阅读材料:

主机监控程序(node_exporter)
软件部署
二进制安装
软件安装
# 创建用户
#groupadd -g 2000 prometheus
useradd -r -M -c "Prometheus agent" -d /ups/app/monitor/ -s /sbin/nologin prometheus
# 解压文件
mkdir -p /ups/app/monitor/
tar -xf node_exporter-*.linux-amd64.tar.gz -C /ups/app/monitor/ --no-same-owner
# 重命名目录
cd /ups/app/monitor/
mv node_exporter-*.linux-amd64 node_exporter
# 修改目录属主
# chown -R prometheus.prometheus /ups/app/monitor/node_exporter
配置服务项
# 配置服务文件
cat > /usr/lib/systemd/system/node_exporter.service <<-EOF
[Unit]
Description=node exporter
Documentation=https://prometheus.io
After=network.target
[Service]
#User=prometheus
#Group=prometheus
Restart=on-failure
ExecStart=/ups/app/monitor/node_exporter/node_exporter --web.listen-address=:9100
StandardOutput=syslog
StandardError=syslog
SyslogIdentifier=node_exporter
[Install]
WantedBy=multi-user.target
EOF
-
日志重定向输出到指定文件
-
cat > /etc/rsyslog.d/node_exporter.conf <<-EOF if $programname == 'node_exporter' then /ups/app/monitor/node_exporter/node.log & stop EOF
-
启动服务
# 启动服务
systemctl daemon-reload
systemctl restart node_exporter.service
systemctl status node_exporter.service
或
# 启动客户端
cd /ups/app/monitor/node_exporter
./node_exporter &
Docker安装
docker run -d -p 9100:9100
-v "/proc:/host/proc:ro"
-v "/sys:/host/sys:ro"
-v "/:/rootfs:ro"
--net="host"
quay.io/prometheus/node-exporter
-collector.procfs /host/proc
-collector.sysfs /host/sys
-collector.filesystem.ignored-mount-points "^/(sys|proc|dev|host|etc)($|/)"
接入Prometheus监控
exporter集中式配置
-
修改prometheus参数文件
利用 Prometheus 的 static_configs 来拉取 node_exporter 的数据。打开 prometheus.yml 文件, 在 scrape_configs 中添加如下配置
# 配置prometheus.yml文件
cat >> /ups/app/monitor/prometheus/config/prometheus.yml <<-EOF
- job_name: 'node_exporter'
scrape_interval: 1s
file_sd_configs:
- files:
- targets/node/nodes-instances.json
refresh_interval: 10s
relabel_configs:
- action: replace
source_labels: ['__address__']
regex: (.*):(.*)
replacement: $1
target_label: hostname
- action: labeldrop
regex: __meta_filepath
EOF
-
配置主机服务器列表json文件
vi /ups/app/monitor/prometheus/config/targets/node/nodes-instances.json
[
{
"targets": [ "192.168.10.181:9100","192.168.10.182:9100", "192.168.10.190:9100","192.168.10.191:9100","192.168.10.192:9100"]
}
]
exporter独立配置
每个监控对象独立一个文件配置
-
修改Prometheus参数配置文件
# my global config
global:
scrape_interval: 15s # Set the scrape interval to every 15 seconds. Default is every 1 minute.

任务目标 1:
根据 node_exporter 部署说明，向 /etc/rsyslog.d/node_exporter.conf 写入配置是为了什么？用一到三句话说明。
上面的 node_exporter 部署说明与下面的数据行是彼此独立的两份材料。

数据行:
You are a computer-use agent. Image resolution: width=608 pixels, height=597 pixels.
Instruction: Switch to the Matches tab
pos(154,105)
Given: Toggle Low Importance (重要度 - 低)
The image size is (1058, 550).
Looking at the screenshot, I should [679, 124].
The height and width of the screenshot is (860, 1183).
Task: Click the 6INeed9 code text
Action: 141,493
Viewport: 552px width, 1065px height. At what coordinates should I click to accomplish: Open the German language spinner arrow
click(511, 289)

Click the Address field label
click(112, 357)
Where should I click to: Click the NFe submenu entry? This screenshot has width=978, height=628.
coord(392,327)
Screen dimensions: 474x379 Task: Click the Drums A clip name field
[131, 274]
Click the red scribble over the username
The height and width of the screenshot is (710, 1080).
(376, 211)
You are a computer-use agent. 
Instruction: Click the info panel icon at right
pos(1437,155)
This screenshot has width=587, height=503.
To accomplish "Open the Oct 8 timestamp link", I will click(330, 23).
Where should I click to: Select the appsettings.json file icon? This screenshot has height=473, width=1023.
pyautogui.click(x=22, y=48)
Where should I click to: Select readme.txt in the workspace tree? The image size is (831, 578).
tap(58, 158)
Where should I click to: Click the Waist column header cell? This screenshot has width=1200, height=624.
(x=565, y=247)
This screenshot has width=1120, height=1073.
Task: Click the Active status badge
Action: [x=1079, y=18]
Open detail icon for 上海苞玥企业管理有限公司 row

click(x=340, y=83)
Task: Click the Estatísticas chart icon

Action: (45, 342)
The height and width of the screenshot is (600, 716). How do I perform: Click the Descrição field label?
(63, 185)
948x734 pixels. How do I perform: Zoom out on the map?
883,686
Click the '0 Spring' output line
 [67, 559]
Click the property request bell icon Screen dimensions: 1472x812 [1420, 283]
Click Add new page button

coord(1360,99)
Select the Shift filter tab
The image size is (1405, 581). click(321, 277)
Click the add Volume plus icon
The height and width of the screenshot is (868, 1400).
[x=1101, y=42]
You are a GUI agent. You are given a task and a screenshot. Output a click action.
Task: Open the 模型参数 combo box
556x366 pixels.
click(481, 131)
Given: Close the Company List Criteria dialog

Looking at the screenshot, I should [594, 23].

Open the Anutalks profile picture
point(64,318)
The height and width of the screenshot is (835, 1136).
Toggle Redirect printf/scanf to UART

任务目标 2:
将数据行中包含“Click the red scribble over the username”的那一行到包含“pos(1437,155)”的那一行全部重写一遍，首尾两行都算在内，请求照样保留，答案中的每个坐标值都偏移 -51。

练习答案 1:
这一步是为了把日志重定向输出到指定文件。配置中写明，当 $programname 为 'node_exporter' 时，日志输出到 /ups/app/monitor/node_exporter/node.log。

练习答案 2:
Click the red scribble over the username
The height and width of the screenshot is (710, 1080).
(325, 160)
You are a computer-use agent. 
Instruction: Click the info panel icon at right
pos(1386,104)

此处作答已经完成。